Gary, Christian, Chris (if you are listening), et al.,
I totally agree with Christian on this one.  eBird is a fantastic source of 
information and should be useful for Gary's desired outcome (original email 
below), however I must point out something that has been frustrating me for the 
last few weeks on eBird.  A personal desire of mine would be to have a calendar 
of all the possible species in my area of interest marked with the date of 
their 
highest count or highest number of checklists reporting that species so I could 
say to myself, "Oh yeah, it is time to go looking for murrelets!" or "Oh yeah! 
It's jaeger week! (similar to Discovery Channel's Shark Week)"  The user 
interface of histograms is great if you have a specific bird you are hunting 
for, but when you want to ask yourself "Where should I go birding, and what 
should I look for this time of year?" that question is not easily answered from 
the histograms without a lot of scrolling or without diving into a single 
species account.  One may argue that you can look at the high counts data in 
chronological order, but chronological order includes year, so the earliest 
record in terms of years is listed first.  If the data was ordered by month 
then 
day and year was ignored (Jan 1st of any year comes before Sept 13th of any 
year), then it would be much more useful.  


The important part here to me is that the expert user of eBird who is an expert 
birder in that location can easily pare down the list in their head to get the 
information they want.  However, the inexperienced birder/eBirder doesn't have 
that internal database to readily pull from.  This may be a 
recently-moved-to-the-area birder, a novice, or a person who just hasn't had 
enough interest until now to look for those specific dates (my personal boat).  
I personally glean this kind of information from posts others have made to 
COBirds: the best time for Sabine's Gulls in Northern Colorado is the second 
and 
third weeks of September, the best time for murrelets is the first or second 
week of November (I actually forget), the best time for nocturnally migrating 
Upland Sandpipers is the last week of August or the first week of September.  
But wouldn't it be nice if we just had that on a calendar?  Sure I could use my 
personal calendar to put the date of the high counts or most checklists 
submitted with that species, but then it wouldn't alter with time as more data 
gets entered.

> **Supplied information**
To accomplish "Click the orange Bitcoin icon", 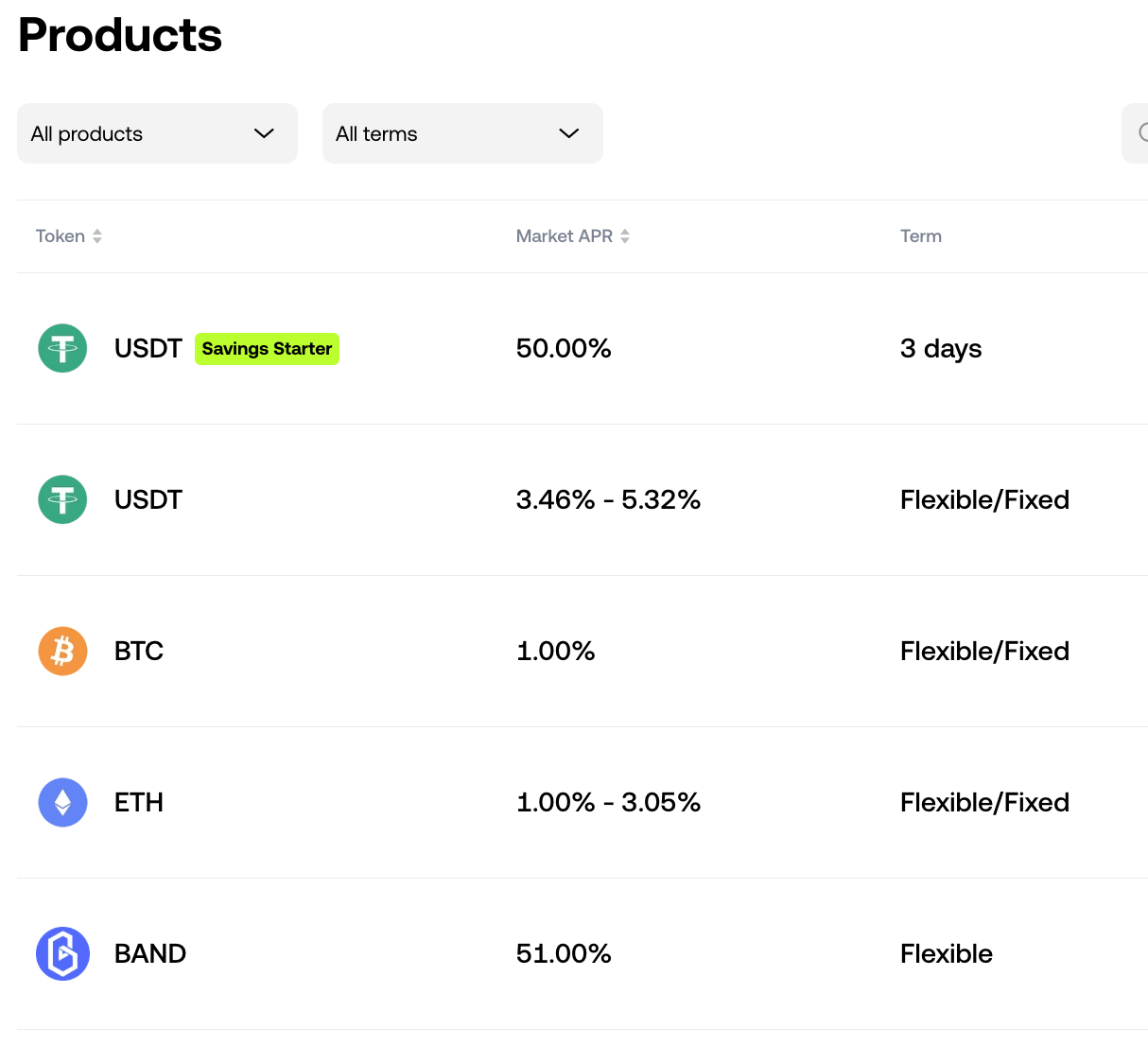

> **Given instruction**
Could you keep writing the email about eBird's high-count data, starting right after its last sentence?

> **Result of the task**
So how many of you know that the best week to find Arctic Loon, Whooping Crane, 
Ancient Murrelet, and Common Ground Dove in Colorado is the second week of 
November?  (This took some time and plenty of scrolling for me to figure this 
out)  It is somewhat odd to think about it that way, but why not have all those 
species on your radar when you are out or thinking about going out birding?  It 
will make you stop for those second glances at birds which you may think are 
just the usuals (Common Loon, Sandhill Crane, some sort of diving duck or 
grebe, 
or your local doves).  These are the kinds of data that I think help people 
become better birdwatchers (okay... I should show my true colors, better 
listers).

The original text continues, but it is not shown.